In this upcoming tutorial, what would you like to see discussed? 

I also have some cool ideas for blog posts, so hopefully after the tutorial and work-craziness I’ll be able to post some more. 🙂

x

New video

So here is a video, of me in studio last night. I love this song by Beats Antique and I finally decided to just try a bit of improv!

I obviously see a lot of mistakes and things I can do better in. I like improv though and I’d like to try and get better at it. I am actively working on dancing more and doing yoga more often, so I want to document any progress I might make.

Seeing yourself on video is a double-edged sword.
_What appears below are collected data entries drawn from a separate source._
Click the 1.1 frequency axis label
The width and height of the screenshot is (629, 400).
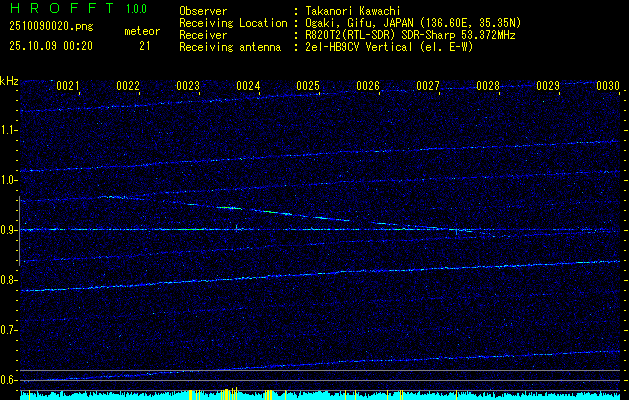pos(9,130)
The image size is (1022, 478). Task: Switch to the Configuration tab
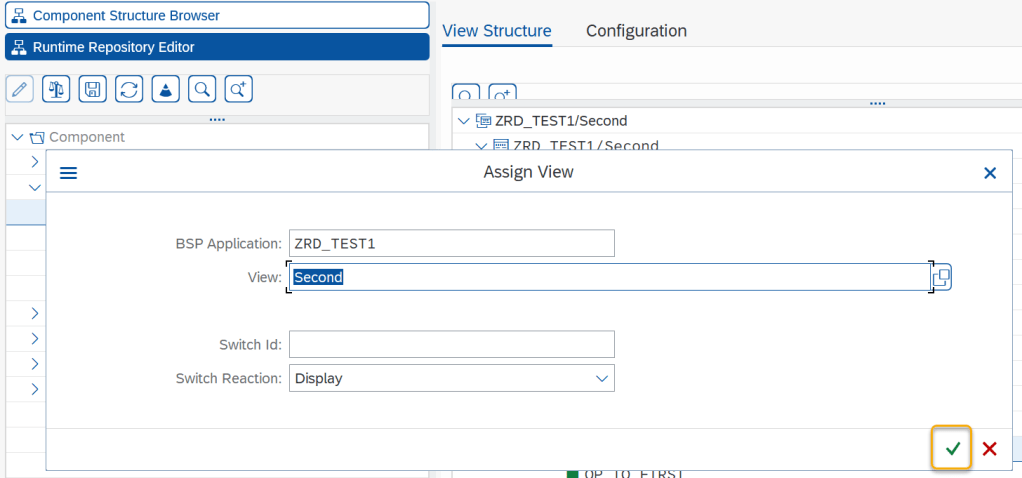point(636,31)
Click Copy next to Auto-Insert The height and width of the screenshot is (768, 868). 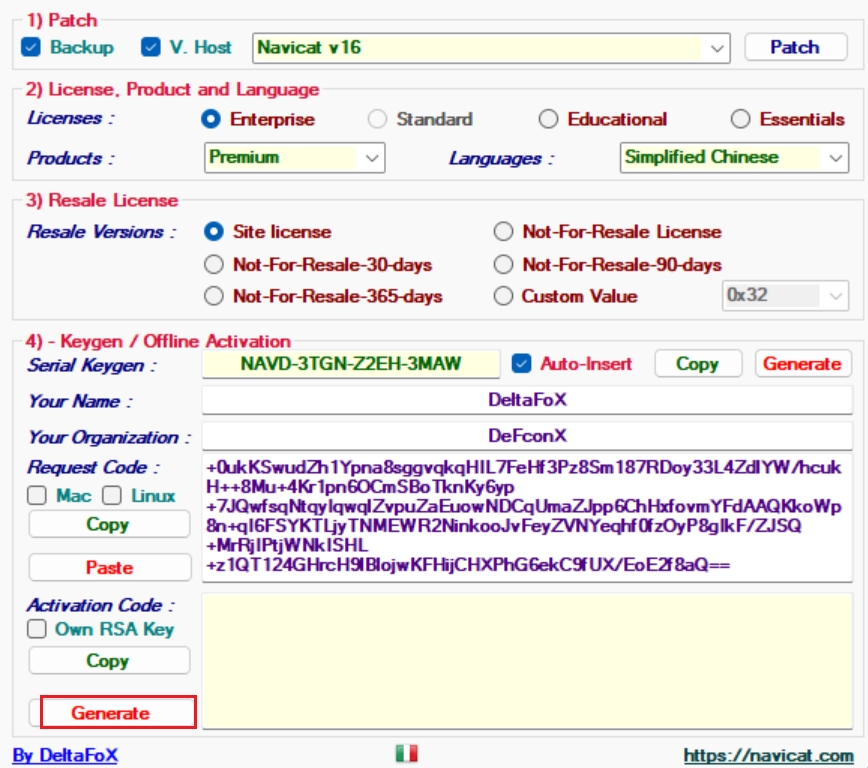point(697,364)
It’s cool that I can see what I’ve improved on, but at the same time it shows me what I still need to do.

I’m trying to see that in a positive light – that I have never learned it all and that there is always so much for me to do! It’s a never-ending journey! 🙂

Casablanca Nights & Oriental Dreams

It’s already March, and I’ve failed to post these photos and videos from November last year. Oopsy! I kept meaning to, but thought that perhaps I should write something interesting instead of just posting videos and photos.

I have since failed to think of anything interesting to write, and while there are a few vague ideas for blog posts in my head, most of them are rubbish and I get sick of thinking about them for a while.

So instead, I’m going to post tons of photos and videos from the 2 performances in November. I’ll start with Casablanca Nights.

Casablanca Nights was a dance showcase hosted by Anita from Moondance Studios. Anita asked our troupe to perform 3 pieces at the showcase, and of course we were happy to do so! Anita is really a wonderful woman and I always enjoy spending time chatting to her. Our troupe performed 3 pieces, 2 of which we have on video. The third piece we performed was our choreography from the Oriental Festival, which you can see in my previous post.

I performed a solo piece, and I must say, I’m getting quite into performing solos. They may not always be as interesting to watch as group choreographies, but I find such a creative freedom when I perform solo – mostly because if I mess up, nobody knows! This choreography was a piece I created a while ago, and I posted a video of me performing it for the first time. Since then, I’ve forgotten the choreography and now mostly improvise with a few set moves thrown in for stability.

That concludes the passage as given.